Section II
Trade policy tools
After discussing trade policy formulation under the most relevant WTO members, Section II, covering Chapters 10 to 16, analyzes the trade policy tools that countries have use to make the most out of International Trade, such as market access, trade remedies, regulatory measures, dispute settlement, trade agreements, and International Trade negotiations. In essence, this section will cover all WTO agreements, preferential trade agreements and negotiations techniques.
10
Market Access
Chapter 10 is a short text summarizing the main legal rules in International Trade applicable to tariffs, customs procedures, trade facilitation, and tariff preference programs.
10.1 Tariffs
Tariffs can be ad valorem (expressed as a percentage to be applied over the value of imports) or specific (expressed as a value per kg or per lb or per unit etc.). They were the main subject of GATT 1947, where the most important goal was to reduce tariffs. Recall from Chapter 1 the notion of competitive advantage: even if a country is the most efficient at manufacturing two kinds of goods (i.e., fabricating them at the lowest expense), such a situation is not Pareto efficient.1 That is, this country might obtain a benefit specializing in only one kind of product while importing the other good from another country, which will also obtain a net gain.2 In any event, countries having different production costs is not enough to maximize the benefits resulting from eliminating or at least reducing barriers limiting the free movement of goods.

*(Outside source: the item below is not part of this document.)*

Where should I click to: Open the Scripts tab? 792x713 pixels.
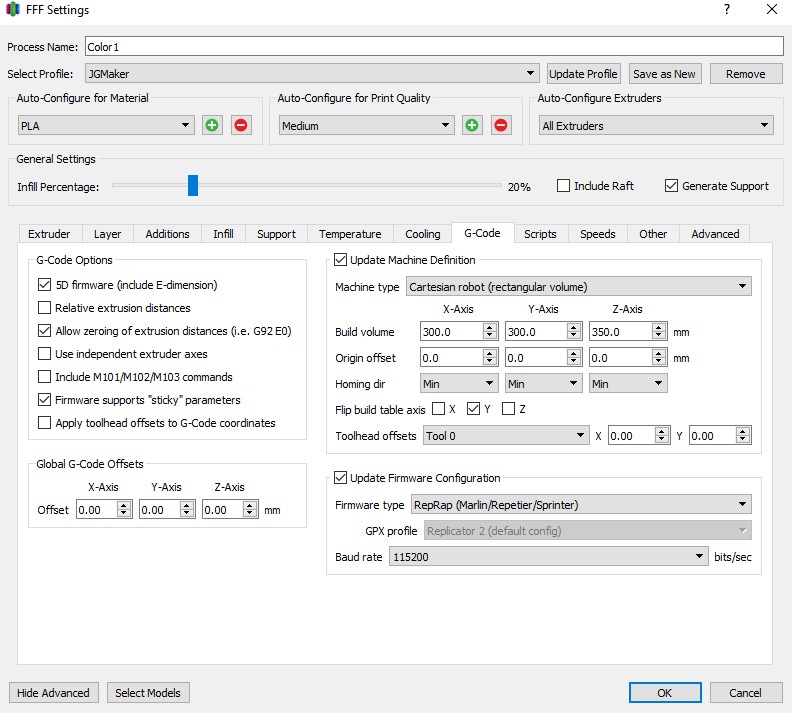coord(540,234)
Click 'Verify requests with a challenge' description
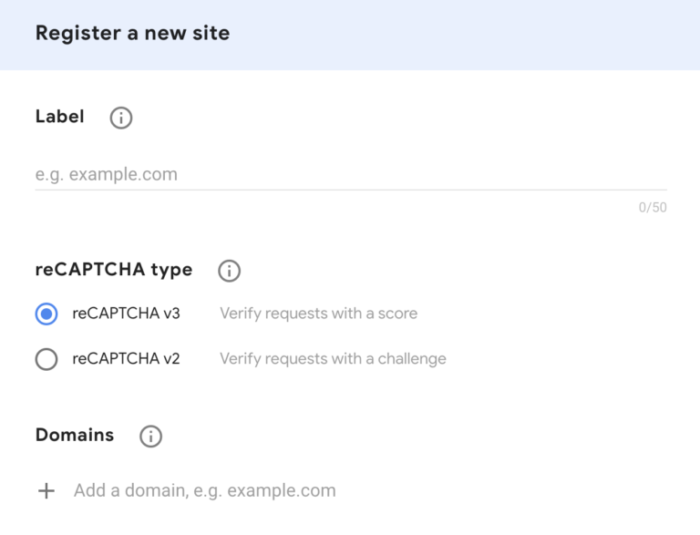Screen dimensions: 700x535 tap(332, 359)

Tariffs, needless to say, are the most common trade barrier.
Recall also that during the time elapsing between the two world wars, when the Great Depression heavily hit many people and businesses across the world, several countries attempted to encourage domestic growth and employment by raising tariffs, i.e., by making imports more expensive in comparison with local output.3 In another illustration of the famous prisoner dilemma (where each player adopts a strategy that maximizes its individual payoff but that, when other agents take the same decision, reduces the collective payoff),4 this nationalistic trend significantly reduced International Trade and, as a consequence, made countries worse off.5
Shortly after the end of the Second World War, many countries realized that restricting International Trade was a bad idea.6 As a result, several countries signed the Havana Charter which established the ITO. Nonetheless and since such treaty was never ratified, the ITO did not come into being and countries settled for a less ambitious trade agreement, GATT 1947.7 Coupled with The National treatment principle (no discrimination between domestic and foreign output), the other pillar of this agreement was the so-called MFN principle, enshrined in GATT Art. 1, whose paragraph 1 reads (the original text is not underlined):
With respect to customs duties and charges of any kind imposed on or in connection with importation or exportation or imposed on the international transfer of payments for imports or exports, and with respect to the method of levying such duties and charges, and with respect to all rules and formalities in connection with importation and exportation, and with respect to all matters referred to in paragraphs 2 and 4 of Article III, any advantage, favour, privilege or immunity granted by any contracting party to any product originating in or destined for any other country shall be accorded immediately and unconditionally to the like product originating in or destined for the territories of all other contracting parties.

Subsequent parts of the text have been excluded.